But today, the player was banned from competitive play within the Dota 2 client because the new matchmaking system deemed his account as toxic following months of poor behavior scoring. 

After finishing a match on stream, a small message popped up over the ‘Find Match’ button in the client, informing EE that matchmaking was disabled for his account due to “excessive reports, failing to ready-up, or abandoning.” This translated into about a nearly year-long ban for the top player.

EE himself commented in the Reddit thread with a clip of his ban, trying to explain his situation to all of the users debating how this could have happened by explaining his last few months of playing Dota outside of the pro-scene.

“I started at 9k Conduct summary somewhere during July. Then I started to role steal all the way to 1 conduct summary within a span of two weeks,” EE said.  “Then after they implemented the stealing role report at the start of games I stopped and since then I’ve won 90% of my games playing unconventional heroes and being PMA (positive mental attitude). During this time my conduct summary kept going up, but I would always end up in low priority anyway. Finally today after raising my conduct summary from 600 to 1.6K I am banned for 6 months.”

So, back in July, EE was nearly maxed out on behavior score, meaning he had been playing well and doing so within his role. But then he started to role steal, which is something Valve addressed recently through its role report features. Players can tell the system a player is going out of their queued role and will punish the reported player while lessening the blow for the other teammates. 

This report feature basically deemed EE toxic for well over three months before a shift in the matchmaking forced him to start playing in a more traditional way.

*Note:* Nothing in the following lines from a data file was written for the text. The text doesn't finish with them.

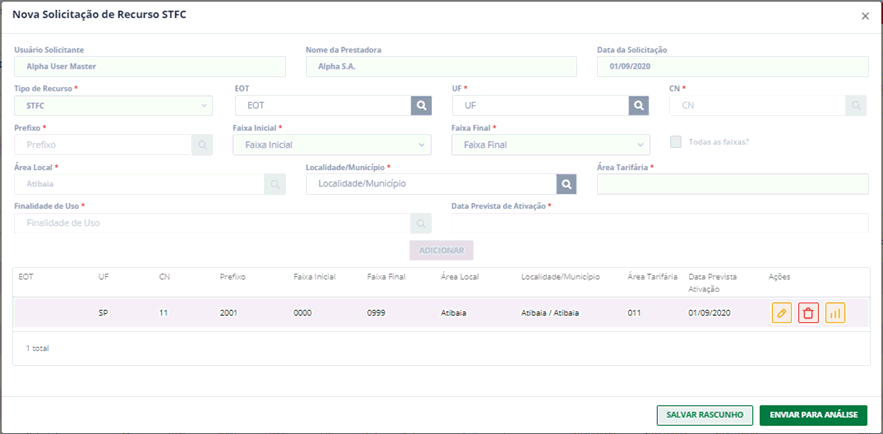Open the Tipo de Recurso dropdown

point(113,105)
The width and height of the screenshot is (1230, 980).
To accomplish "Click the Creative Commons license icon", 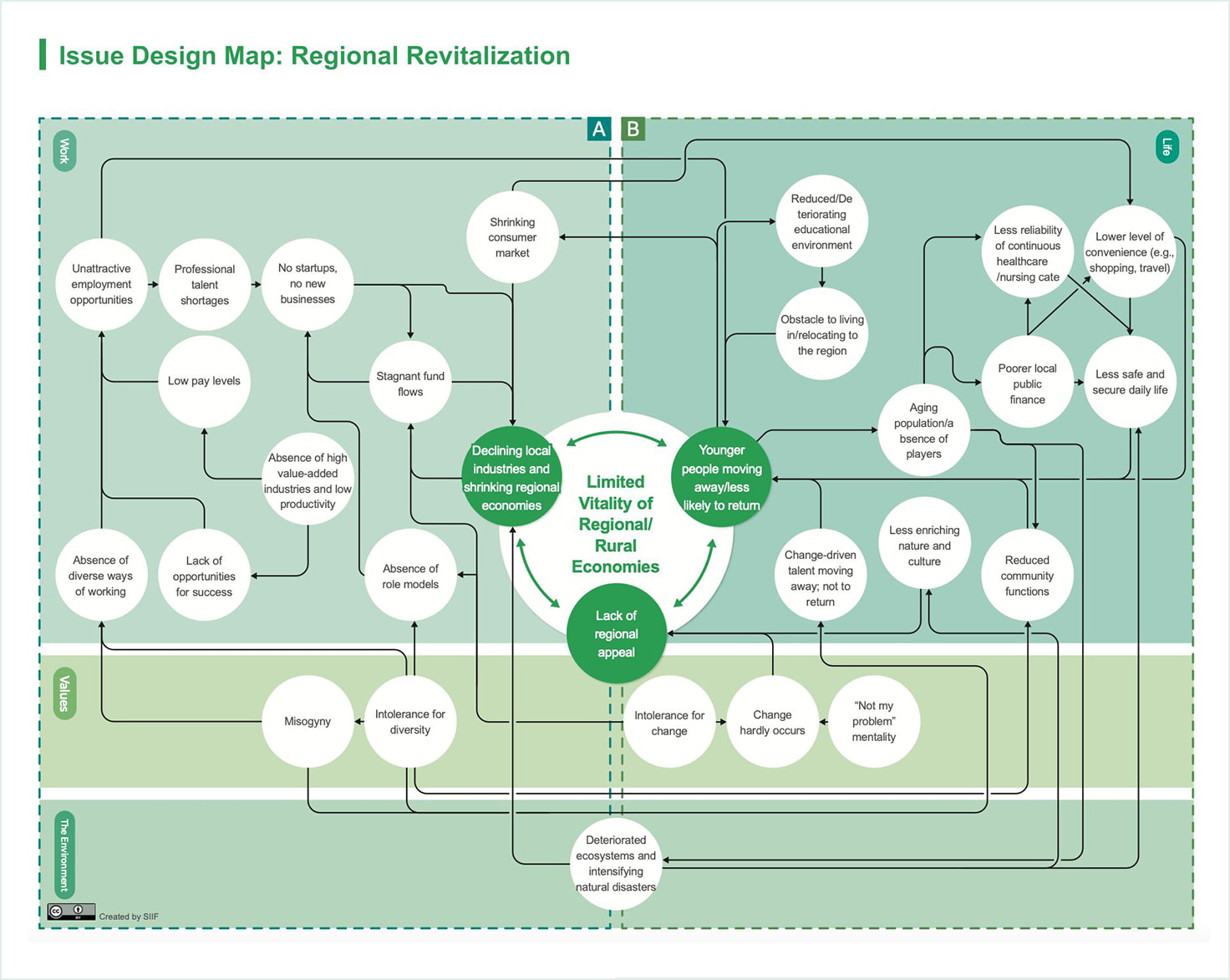I will tap(71, 911).
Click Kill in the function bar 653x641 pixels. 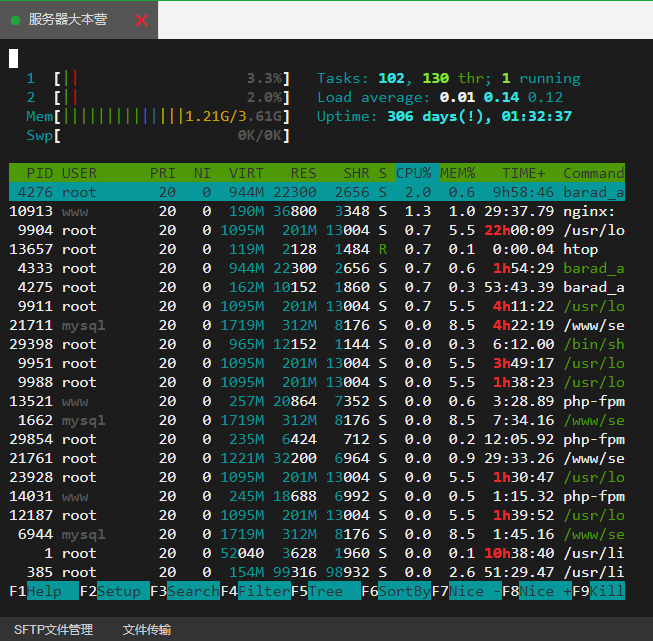tap(607, 591)
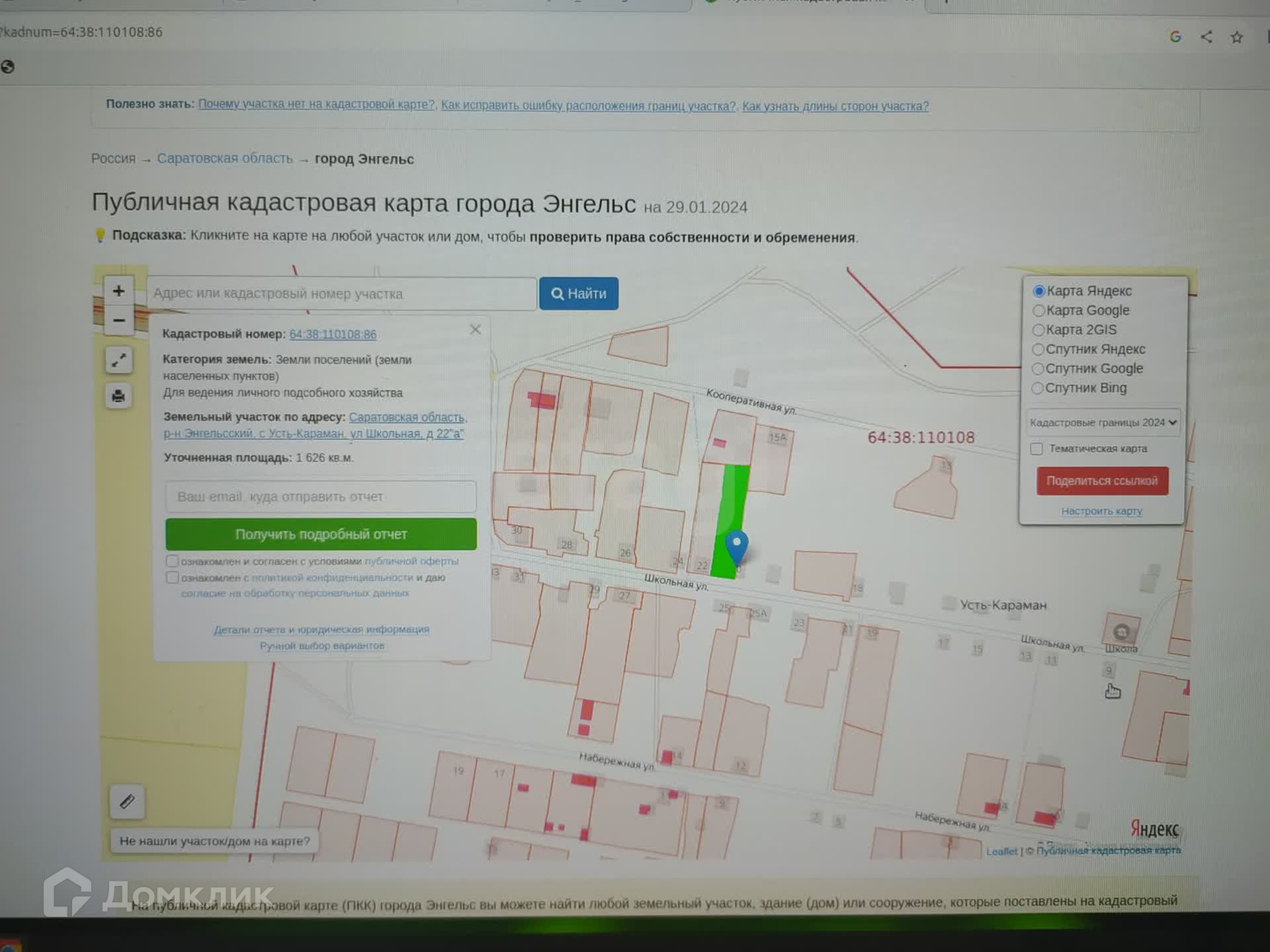Open Кадастровые границы 2024 dropdown
The height and width of the screenshot is (952, 1270).
1103,422
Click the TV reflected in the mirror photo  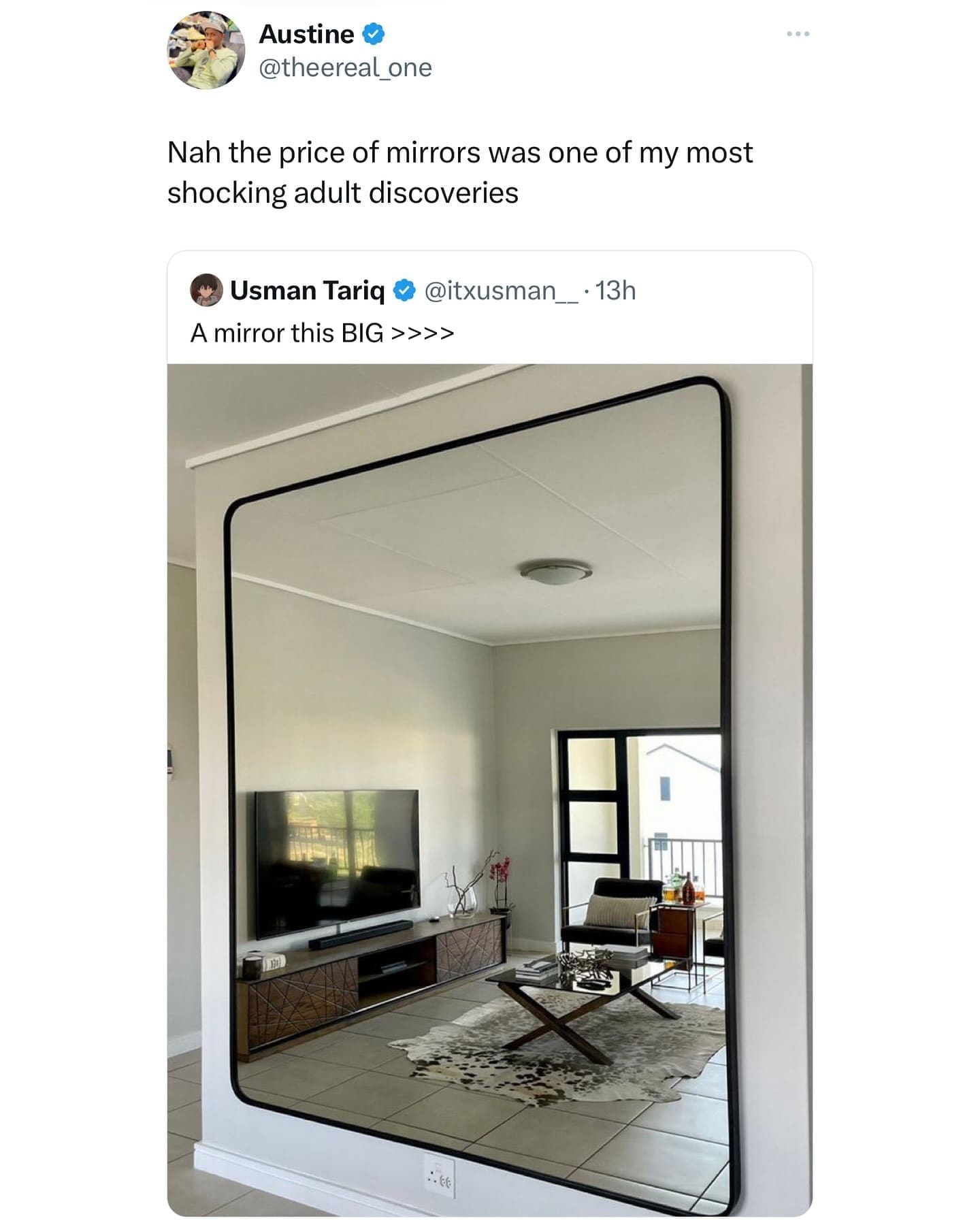pos(338,864)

Even without the dedicated role steal report, he still dropped more than 8,000 behavior score in three months.

It likely took the system longer to ban EE because he is at a high MMR and was slowly rebuilding his behavior score, but going from 600 to 1,600 still had him in low priority, where a majority of the bans take place. 

And just like he said, this is not a new thing for EE either, considering he frequently abandons matches. None of this will affect his actual career, though, since he will still be attending the upcoming MDL Chengdu Major with the team he built, the Fighting Pandas.

Unfortunately for EE, this will probably impact his ability to stream competitive games in simple matchmaking unless he successfully appeals the ban and can clean up his game.  Without an appeal, he will have to wait until Aug. 8, 2020, to get back into competitive matchmaking.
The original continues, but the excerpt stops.